Equitable Life Assurance Society of U. S. v. Commonwealth

121 Ky. 543 | Ky. Ct. App. | 1905

Opinion by

Judge Nunn

Reversing.

This is an appeal from a judgment of the Fulton Circuit Court assessed against the appellant for the violation of sec. 656, Ky. Stats., 1903. This section is as follows: "No life insurance company doing business in Kentucky shall make or permit any distinction or discrimination in favor of individuals between insurants of the same class' and equal expectaton of life in the amount of payment of premiums or rates charged for ‘the policies of life or endowment insurance or in the dividends or other benefit payable thereon, or in any other of the terms and conditions of the contracts it makes; nor shall any such company or any agent thereof make any contract of insurance or agreement as to such contract, other than is plainly expressed in the policy issued thereon; nor shall any such company or agent pay or allow, or offer to pay or allow; as inducement to insurants, any rebate of premium payable on the policy, or any special favor or advantage in the dividends, or other benefit to accrue thereon, or any valuable consideration or inducement whatever not specified in the policy contract of insurance. Every company, or officer or agent thereof, who shall violate the provisions of this section, shall be fined in any sum not exceeding five hundred dollars, to be recovered by ac*547tion in the name of the Commonwealth, and, on collection, paid into the State Treasury.”

It was alleged that appellant violated this section by giving a rebate on a premium on a policy of life insurance to one Walter Morris. The proof showed that appellant’s State agent, Henry J. Powell, employed one Joseph B. Alves to solicit insurance; that he obtained two policies on the life of Walter Morris for $5,000 each, and allowed him a rebate of 60 per cent, of the first premiums; that he collected the balance of 40 per cent., and remitted it to the company, which was the full amount of its share of the first premiums. This was clearly a violation of the statute above quoted. The proof further shows that this rebate was made wholly without the knowledge, permission or approval of the appellant or Henry J. Powell. Alves had received instructions from the appellant, both in writing and orally, from the general agent Powell' that he was forbidden to pay or allow any rebate of premiums in any manner whatsoever and these instructions were in no way modified or suspended, and it was further shown that, when Alves’ conduct in this matter became known to appellant it discharged him for this reason. The lower court evidently took the view that appellant was criminally liable for the acts of Alves, its agent, and in effect so instructed the jury.

There can be no doubt but that Alves violated this statute, and he could have been punished for it; but the question is, can the appellant, the principal, be held criminally liable for the criminal acts of its agent which it neither approved of nor consented to, but, on the contrary, disapproved of? Counsel for appellee admits the general rule to be that the principal is not liable for the criminal acts of the agent, *548unless the principal authorizes, approves of, or at least consents to, the act, but claims that the case at. bar is an exception to the general rule, and cites Am. & Eng. Enc. of Law (2d Ed.), vol. 22, p. 933, and the cases of Metropolitan Life Ins. Co. v. People (Ill.), 70 N. E., 643, and Franklin Life Ins. Co. v. People (Ill.), 66 N. E., 378.

**TO DO**
1. Say whether each statement agrees with the court opinion, answering yes or no and quoting the words of the opinion that decide it: (a) The rebate given to Walter Morris was 60 percent of the first premiums. (b) The appellant kept Alves on after learning of the rebate. (c) A violation of the section can bring a fine above five hundred dollars.
2. Write the next part of the court opinion, picking up after its final sentence.
The data after this point has no connection to the court opinion.

**DATA EXCERPT**

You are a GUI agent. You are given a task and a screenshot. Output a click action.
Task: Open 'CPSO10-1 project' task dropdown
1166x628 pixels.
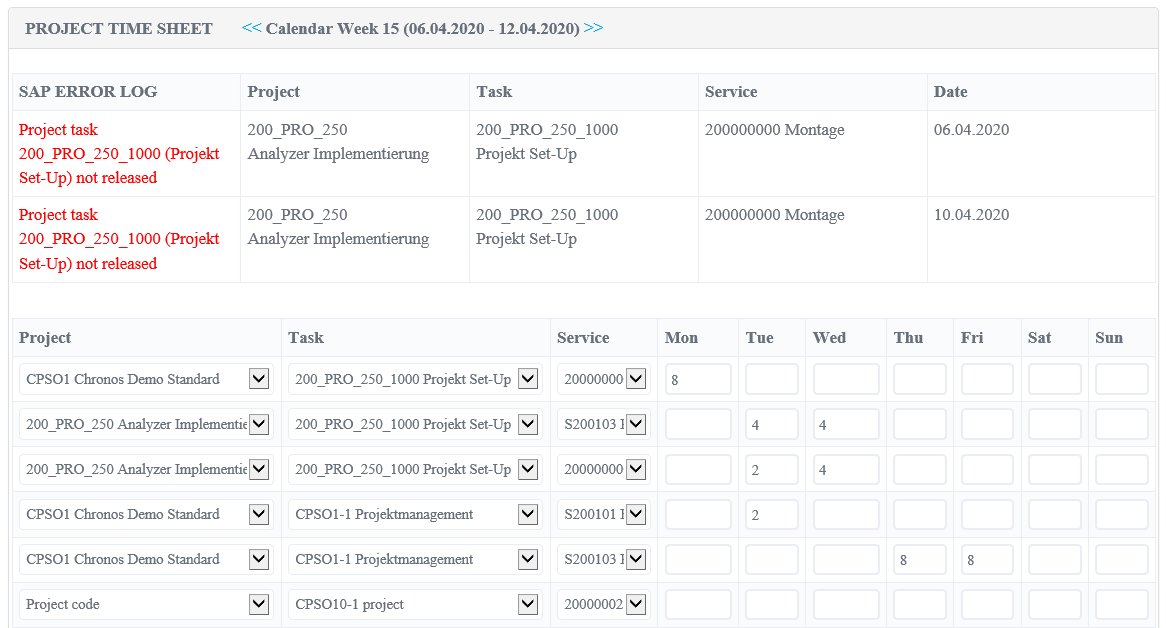[528, 604]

**TASK RESPONSES**
1.
(a) Yes: "allowed him a rebate of 60 per cent, of the first premiums"
(b) No: "when Alves’ conduct in this matter became known to appellant it discharged him for this reason"
(c) No: "shall be fined in any sum not exceeding five hundred dollars"

2.
We find from reference to the Encyclopaedia of Law, supra, that the author states that such a statute-as ours is valid. The same question was likewise determined in the Illinois cases cited above. The- Illinois-cases, however, go further, and expressly decide that the company can be made responsible criminally for the action of its agent in allowing rebates, even if done without the knowledge, approval or consent of the company.

There is no doubt about the validity of our statute; and that persons violating it can be punished for violating it as provided for therein, and it is clear that the courts of Illinois properly construed the statute of that State upon the subject of rebate and held the-insurance company responsible criminally. But, upon an examination of the statute of that State we find it differs materially from ours in an important particular.

In sec. 3 of that act (Hurd’s Rev. Stats., 1903, p. 1057, sec. 29), we find the following language: “Any such life insurance company or association which shall transact its business -in this State in violation of the provisions of this act shall, together with the agent or agents so unlawfully transacting said business, jointly and severally, be subject to a penalty of not less than five hundred dollars.” (Italics ours.) The language of our statute is: “Every company, -or officer or agent thereof, who shall violate the proviso *549ions of this section, shall be fined, ’ ’ etc. It will be noticed that the Illinois statute says that the company, together with the agent, shall be fined, while our statute says that the company or its officer or agent shall be fined. Thus it will be seen that the Legislature of Illinois intended to make the company and the agent responsible, while the Legislature of Kentucky did not intend to make them jointly responsible, as evidenced by the use of the disjunctive “or,” which shows that it was the intention of the Kentucky Legislature that the general doctrine of the criminal responsibility of the principal should apply.

In our opinion the action of the lower court was erreneous, because, although a principal is liable civilly, either in an action ex contractu or ex delicto, for the acts of its agent within the scope of his authority, the principal is not liable criminally for the acts of its agent, even when within the apparent scope of his authority, unless authorized or assented to by the principal or made so by statute.

For these reasons the judgment of the lower court Is reversed, and the cause remanded for further proceedings consistent herewith.